Pinocchio : A Family Fable

Daniel Winder (inspired by the book by Carlo Collodi)
Iris Theatre
St Paul's Church, Covent Garden

Nick Howard-Brown as storyteller Green Cricket Credit: Hannah Barton
Jonathan Mulquin as Mr Fox, Annaqbel King as Snail, Nick Howard-Brown as Green Cricket, Nick Pack as Pinocchio, Simon Kent as Blackbird, Laura Wickham as Blue Fairy and Emma Darlow as Mrs Cat Credit: Hannah Barton
Nick Pack as Pinocchio Credit: Hannah Barton
The Circus Puppet Show with Nick Pack as Pinocchio (centre) and Emma Darlow on guitar Credit: KWPR

The garden churchyard of the Actors’ Church in Covent Garden seems a perfect place for outdoor theatre. Writer/director Daniel Winder and Iris Theatre have brought their own particular magic to create a real family show that kids will love and adults equally enjoy as they tell the story of the naughty puppet Pinocchio who wants to be a real boy. He’s not the nicest child and parents and children will surely see themselves in the relationship between him and his maker/father old Geppetto.

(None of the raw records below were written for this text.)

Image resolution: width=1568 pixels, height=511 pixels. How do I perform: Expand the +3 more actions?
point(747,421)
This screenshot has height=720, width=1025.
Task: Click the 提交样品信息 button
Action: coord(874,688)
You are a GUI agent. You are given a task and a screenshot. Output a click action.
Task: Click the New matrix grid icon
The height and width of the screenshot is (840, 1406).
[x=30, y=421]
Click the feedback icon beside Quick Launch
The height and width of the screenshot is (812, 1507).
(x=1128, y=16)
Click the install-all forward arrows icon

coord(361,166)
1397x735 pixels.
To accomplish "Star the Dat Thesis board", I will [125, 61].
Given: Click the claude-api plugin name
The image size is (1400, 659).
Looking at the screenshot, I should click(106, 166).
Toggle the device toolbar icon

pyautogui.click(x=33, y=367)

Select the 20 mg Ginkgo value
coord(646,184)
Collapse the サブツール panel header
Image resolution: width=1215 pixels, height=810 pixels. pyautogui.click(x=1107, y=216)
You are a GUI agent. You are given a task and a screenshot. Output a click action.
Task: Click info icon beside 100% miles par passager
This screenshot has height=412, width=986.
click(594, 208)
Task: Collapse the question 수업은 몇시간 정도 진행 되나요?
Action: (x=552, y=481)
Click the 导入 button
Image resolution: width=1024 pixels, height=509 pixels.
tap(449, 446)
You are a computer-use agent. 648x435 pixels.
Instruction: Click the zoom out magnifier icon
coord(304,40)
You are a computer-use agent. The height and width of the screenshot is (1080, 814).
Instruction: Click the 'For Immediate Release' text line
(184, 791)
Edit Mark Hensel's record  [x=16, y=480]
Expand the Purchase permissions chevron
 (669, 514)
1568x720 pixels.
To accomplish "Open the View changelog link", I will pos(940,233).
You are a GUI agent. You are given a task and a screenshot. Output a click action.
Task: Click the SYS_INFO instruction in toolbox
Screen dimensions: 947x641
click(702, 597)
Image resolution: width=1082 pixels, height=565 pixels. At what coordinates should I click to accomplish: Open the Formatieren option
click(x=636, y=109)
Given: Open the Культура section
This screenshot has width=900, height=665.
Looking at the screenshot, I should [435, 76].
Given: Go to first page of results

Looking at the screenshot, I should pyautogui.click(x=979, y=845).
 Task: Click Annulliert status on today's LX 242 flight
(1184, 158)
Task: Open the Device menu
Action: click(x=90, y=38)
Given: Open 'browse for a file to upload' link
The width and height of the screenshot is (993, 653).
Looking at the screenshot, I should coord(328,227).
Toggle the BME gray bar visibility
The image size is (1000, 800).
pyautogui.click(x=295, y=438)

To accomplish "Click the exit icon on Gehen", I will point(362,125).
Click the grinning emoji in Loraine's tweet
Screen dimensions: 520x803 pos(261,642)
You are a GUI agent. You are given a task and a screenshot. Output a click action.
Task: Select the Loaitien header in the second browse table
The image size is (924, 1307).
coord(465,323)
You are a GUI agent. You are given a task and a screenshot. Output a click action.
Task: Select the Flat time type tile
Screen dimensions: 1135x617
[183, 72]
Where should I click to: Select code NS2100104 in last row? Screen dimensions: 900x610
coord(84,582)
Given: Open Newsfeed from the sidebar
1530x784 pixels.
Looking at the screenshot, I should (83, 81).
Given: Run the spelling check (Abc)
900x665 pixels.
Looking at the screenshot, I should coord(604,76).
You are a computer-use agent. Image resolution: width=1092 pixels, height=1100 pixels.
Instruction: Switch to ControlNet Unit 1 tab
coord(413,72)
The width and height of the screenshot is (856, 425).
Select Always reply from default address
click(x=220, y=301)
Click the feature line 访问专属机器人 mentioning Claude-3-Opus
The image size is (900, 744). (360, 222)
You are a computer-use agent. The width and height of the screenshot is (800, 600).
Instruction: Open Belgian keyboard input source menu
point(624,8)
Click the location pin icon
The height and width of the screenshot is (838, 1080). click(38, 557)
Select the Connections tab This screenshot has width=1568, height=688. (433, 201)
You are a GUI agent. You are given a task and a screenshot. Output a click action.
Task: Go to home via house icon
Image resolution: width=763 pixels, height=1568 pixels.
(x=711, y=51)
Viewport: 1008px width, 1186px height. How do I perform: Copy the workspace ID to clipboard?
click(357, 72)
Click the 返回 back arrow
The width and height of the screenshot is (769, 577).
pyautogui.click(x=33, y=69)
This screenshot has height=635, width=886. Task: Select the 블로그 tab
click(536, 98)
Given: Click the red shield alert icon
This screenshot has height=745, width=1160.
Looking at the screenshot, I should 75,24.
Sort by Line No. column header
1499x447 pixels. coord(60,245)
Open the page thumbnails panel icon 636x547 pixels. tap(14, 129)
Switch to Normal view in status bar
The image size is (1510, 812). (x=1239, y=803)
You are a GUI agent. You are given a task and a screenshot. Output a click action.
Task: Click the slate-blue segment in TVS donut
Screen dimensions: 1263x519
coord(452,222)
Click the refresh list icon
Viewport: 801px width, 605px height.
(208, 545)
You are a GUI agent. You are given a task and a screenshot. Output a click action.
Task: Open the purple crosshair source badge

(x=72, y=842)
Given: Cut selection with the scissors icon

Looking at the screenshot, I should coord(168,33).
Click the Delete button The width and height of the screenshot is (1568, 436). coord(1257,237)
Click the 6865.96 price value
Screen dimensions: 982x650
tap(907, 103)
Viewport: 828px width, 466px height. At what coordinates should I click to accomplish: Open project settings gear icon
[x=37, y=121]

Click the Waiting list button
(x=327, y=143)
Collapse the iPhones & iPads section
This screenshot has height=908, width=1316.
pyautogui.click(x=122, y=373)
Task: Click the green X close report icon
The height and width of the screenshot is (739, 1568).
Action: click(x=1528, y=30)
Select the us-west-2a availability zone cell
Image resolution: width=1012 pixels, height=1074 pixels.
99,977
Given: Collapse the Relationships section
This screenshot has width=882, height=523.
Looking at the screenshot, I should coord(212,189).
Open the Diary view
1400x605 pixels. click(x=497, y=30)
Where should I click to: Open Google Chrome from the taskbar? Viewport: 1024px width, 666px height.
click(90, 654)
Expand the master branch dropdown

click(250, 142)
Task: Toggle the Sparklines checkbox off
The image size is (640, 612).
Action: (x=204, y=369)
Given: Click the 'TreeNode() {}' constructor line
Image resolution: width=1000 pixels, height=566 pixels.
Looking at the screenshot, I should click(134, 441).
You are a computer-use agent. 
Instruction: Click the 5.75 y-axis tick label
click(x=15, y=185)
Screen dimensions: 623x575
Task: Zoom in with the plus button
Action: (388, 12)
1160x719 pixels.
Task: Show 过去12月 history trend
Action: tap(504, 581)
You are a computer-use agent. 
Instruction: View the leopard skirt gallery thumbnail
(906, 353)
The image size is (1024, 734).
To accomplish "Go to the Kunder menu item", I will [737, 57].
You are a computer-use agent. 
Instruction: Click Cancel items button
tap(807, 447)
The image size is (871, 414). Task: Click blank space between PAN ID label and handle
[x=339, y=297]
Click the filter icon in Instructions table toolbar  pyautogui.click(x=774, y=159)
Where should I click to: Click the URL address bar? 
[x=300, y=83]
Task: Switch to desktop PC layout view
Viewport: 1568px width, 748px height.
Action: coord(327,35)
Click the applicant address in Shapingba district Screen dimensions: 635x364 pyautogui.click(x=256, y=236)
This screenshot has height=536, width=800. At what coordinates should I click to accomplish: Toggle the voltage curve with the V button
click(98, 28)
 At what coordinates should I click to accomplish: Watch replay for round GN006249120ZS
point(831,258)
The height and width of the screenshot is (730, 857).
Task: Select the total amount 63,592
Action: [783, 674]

This isn’t quite as black a version as the one Collodi first wrote but it’s not a bland entirely feel-good story either. You’ve just settled down to watch a puppet show that tells the tale when Mr Green Cricket interrupts it to say it wasn’t like that at all and leads you off to start your journey discovering what really happened.

Sometimes seated in front of the church’s noble entrance, or on its lawns where designer Amber Scarlett creates a pop-up schoolroom, another puppet show, an inn, a Land of Fun strung with coloured lights, you follow the actors as they create the story. The path up to the church becomes an ocean and finally over a set of teeth and below some billowing baleen you enter a church turned into the belly of the great Leviathan.

Seven actors transform themselves, almost unrecognisably, into multiple different characters, no sooner disappearing as one than they turn up as another. There are tuneful songs (one you can join in with) and, as the evening darkens, luscious lighting.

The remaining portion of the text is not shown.